With a limited ability to extend this period, all you can do is raise more money or generate more revenue. Which brings us to Focus No. 1.

Focus No. 1: Revenue over funding

These days, VCs are becoming more conservative, and look to invest in post-revenue, ARR-driven, profit-seeking startups. If you are pondering if you should prioritize a sales call or a VC call, prioritize the sales call. If you look at EV/sales ratio in SaaS tech startups, the average is around eight, so a single dollar in sales is worth up to $8 in your company’s valuation.

OK, you agree, and are looking to focus on revenue. How do you go about it? Focus on a good farming strategy monetizing your internal customers or on new user acquisition?

Focus No. 2: Monetization over customer acquisition

Should you prioritize a $5,000 marketing campaign? Or a $5,000 internal effort to better monetize your existing customers? While many choose the former, the latter will have a bigger impact on your growth.

Monetizing your existing customers, and keeping them happy and paying, is far more important than reaching out to new customers, if they too will end up paying very little and churning fast. Fixing your monetization and retention rates should be prioritized over user acquisition.

After you know you have a reliable product, a high retention rate and a clear growing willingness to pay, start focusing more on new user acquisition. This is equivalent to fixing a broken engine: only after you’ve done that do you go out and buy fuel.

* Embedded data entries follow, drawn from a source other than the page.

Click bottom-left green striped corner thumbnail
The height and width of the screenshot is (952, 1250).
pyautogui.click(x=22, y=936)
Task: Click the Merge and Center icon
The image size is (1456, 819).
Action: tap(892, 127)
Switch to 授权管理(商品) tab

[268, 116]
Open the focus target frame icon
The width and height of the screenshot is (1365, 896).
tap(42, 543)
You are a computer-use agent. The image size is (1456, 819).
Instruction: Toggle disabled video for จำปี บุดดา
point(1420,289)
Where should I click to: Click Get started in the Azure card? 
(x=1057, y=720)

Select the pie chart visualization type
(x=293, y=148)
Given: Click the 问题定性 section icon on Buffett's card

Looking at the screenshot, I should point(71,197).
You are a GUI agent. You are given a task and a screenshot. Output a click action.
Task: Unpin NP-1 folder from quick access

OK, so you’ve monetized first, but you just got this amazing inbound interest from a customer with a use case you never thought about that is willing to pay now!

Focus No. 3: Large market over niche use cases

This brings us to the third focus area.

The VC math is pretty simple: In an ideal scenario, if you get $20 million in venture funding, the investor expects to receive 10x back, meaning $200 million. As these investors own about 20 to 30 percent of the company, they expect a valuation of $600 million or $1 billion. Because revenue multiples (EV/sales ratio) are around eight, that means you should reach revenue of at least $75 million. This will only be possible if you are targeting huge markets with high growth potentials.

Itay Sagie, co-founder of VCforU.com

While it seems obvious to focus on high-growth opportunities, I still see companies focusing on niche use cases, just because they were presented to the company and quick revenue seemed too enticing to refuse. However, once you go down this path, your website, your company presentations, and before long, your investor decks will be filled with information on this niche use case, as it is your main or only source of revenue.

As this will not bring you close anytime soon to the revenue or valuation that venture investors are after, it will end up hurting both your fundraising efforts and commercial success.

Summary 

While I realize it is easy for me to sit in my quiet office and write what you should do in an ideal world, my goal is only to share from my personal experience, seeing both the bad examples of what happens when you lack focus, and the huge success of companies that focus on what actually matters.

As an entrepreneur, I know that if you lack strategic focus now, it will only fuel your motivation to pivot your strategy and succeed no matter what.

Itay Sagie, a guest contributor to Crunchbase News, is a lecturer and strategic adviser to startups and investors. Sagie is also the Israeli adviser at Allied Advisers, a boutique investment bank from Silicon Valley. And founder at VCforU.com. You can connect with him on LinkedIn and follow him on Twitter at @itaysagie.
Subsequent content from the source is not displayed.